» TASK GOAL
When the line containing "NFT i kolekcionarske knjige (57, 2022)" appears in the data below, begin copying there and stop only after the line containing "Upiši pojam i klikni na Enter (114, 409)".

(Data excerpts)
---*---

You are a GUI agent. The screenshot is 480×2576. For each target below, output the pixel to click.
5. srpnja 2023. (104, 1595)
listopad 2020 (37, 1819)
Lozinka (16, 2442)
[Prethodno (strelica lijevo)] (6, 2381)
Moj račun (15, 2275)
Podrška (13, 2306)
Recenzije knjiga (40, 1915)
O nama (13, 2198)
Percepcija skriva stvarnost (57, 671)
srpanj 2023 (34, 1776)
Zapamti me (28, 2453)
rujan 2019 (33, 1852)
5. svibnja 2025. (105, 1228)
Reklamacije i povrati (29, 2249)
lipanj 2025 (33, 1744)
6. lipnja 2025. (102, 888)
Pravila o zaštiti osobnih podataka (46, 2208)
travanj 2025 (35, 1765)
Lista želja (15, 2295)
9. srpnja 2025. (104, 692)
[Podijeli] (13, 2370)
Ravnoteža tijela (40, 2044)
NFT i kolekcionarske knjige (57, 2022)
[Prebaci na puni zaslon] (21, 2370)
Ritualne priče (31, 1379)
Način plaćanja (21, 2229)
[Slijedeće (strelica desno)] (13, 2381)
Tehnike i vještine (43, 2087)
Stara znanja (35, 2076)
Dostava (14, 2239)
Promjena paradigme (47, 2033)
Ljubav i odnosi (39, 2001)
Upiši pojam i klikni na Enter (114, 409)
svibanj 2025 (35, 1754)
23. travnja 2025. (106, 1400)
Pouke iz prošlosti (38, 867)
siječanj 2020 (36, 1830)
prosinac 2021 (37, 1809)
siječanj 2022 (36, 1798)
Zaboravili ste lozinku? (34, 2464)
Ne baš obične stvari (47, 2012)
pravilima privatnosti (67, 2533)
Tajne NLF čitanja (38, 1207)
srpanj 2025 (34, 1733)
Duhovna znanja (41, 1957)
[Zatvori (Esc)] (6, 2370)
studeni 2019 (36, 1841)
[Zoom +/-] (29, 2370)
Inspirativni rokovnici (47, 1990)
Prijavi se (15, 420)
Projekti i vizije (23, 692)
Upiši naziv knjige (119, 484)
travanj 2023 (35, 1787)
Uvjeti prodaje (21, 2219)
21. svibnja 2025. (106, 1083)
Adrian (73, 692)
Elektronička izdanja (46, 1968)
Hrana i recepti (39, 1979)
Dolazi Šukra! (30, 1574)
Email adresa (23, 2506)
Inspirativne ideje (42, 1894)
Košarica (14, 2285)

---*---

» EXERCISE SOLUTION
NFT i kolekcionarske knjige (57, 2022)
[Prebaci na puni zaslon] (21, 2370)
Ritualne priče (31, 1379)
Način plaćanja (21, 2229)
[Slijedeće (strelica desno)] (13, 2381)
Tehnike i vještine (43, 2087)
Stara znanja (35, 2076)
Dostava (14, 2239)
Promjena paradigme (47, 2033)
Ljubav i odnosi (39, 2001)
Upiši pojam i klikni na Enter (114, 409)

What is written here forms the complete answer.